John Dowie, now in ill health and living in rural Cambridgeshire, is a legend of the alternative comedy scene.
An inspiration to many, including Stewart Lee, Simon Munnery, Alexei Sayle and Mark Steel – he is the missing link between Spike Milligan, the arts lab scene of the seventies and the alternative comedy explosion of the eighties.
His new book is a beautiful meditation on life, death and childhood – with the odd sideways glance at his hugely influential career.
Dowie remembers his own parents Harry and Barbara Dowie, and reflects how a loving environment in childhood stayed with him into adult life. He talks about his own children, and how he gave up comedy to spend time with them.
He revisits his professional heroes – Ken Campbell, Ken Dodd, Spike Milligan – and explains how they helped him find his own singular voice.
Dowie recalls his music career as a punk poet – and mentions how he found himself directing and working with Neill Innes, who he exalts as one of the nicest people he ever met.
There are a lot more names Dowie could drop if he wanted to. But this is not a conventional showbiz memoir – just as his last book, The Freewheelin John Dowie was not a normal travel book.
This is a story about love. About the people who sustained him throughout his life and about how the love and kindness which was shown to him, was passed on to other people.

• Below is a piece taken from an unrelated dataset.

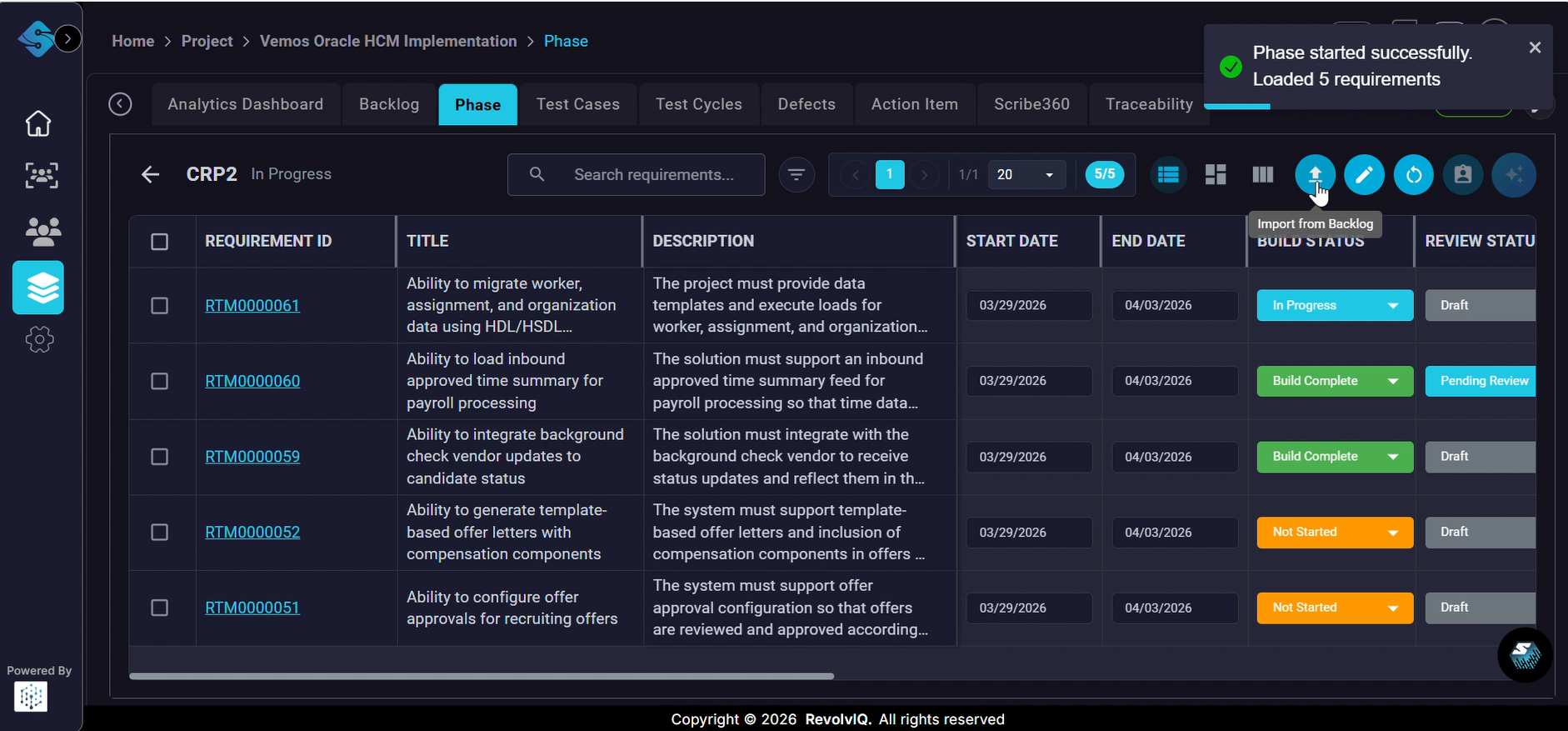Click Project in the breadcrumb
This screenshot has height=731, width=1568.
(207, 41)
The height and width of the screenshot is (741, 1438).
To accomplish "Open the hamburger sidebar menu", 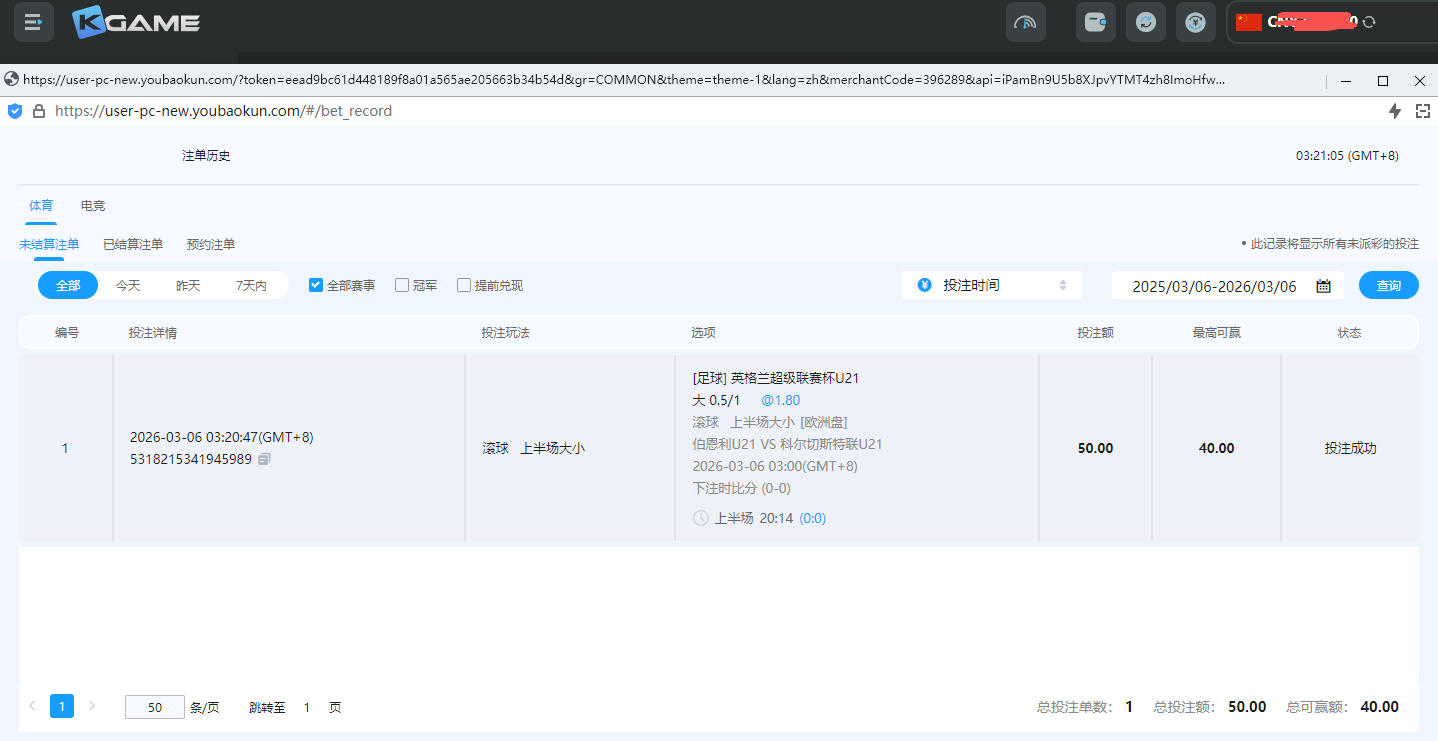I will coord(34,22).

He was poor, he was bullied, he screwed up a lot of things – but Dowie knew love when he saw it – and now, as he looks back over his life, he realises it is the only thing that matters.
Dowie shares some of the beautiful poems he wrote for his children while they were young and he reveals how the hero he invented, Dogman, became a guiding principle for his life.
There is real wisdom here – and a heartfelt appreciation of the important things in life. It speaks of a life well-lived.
I read the book in a single sitting and I know I’ll read it again.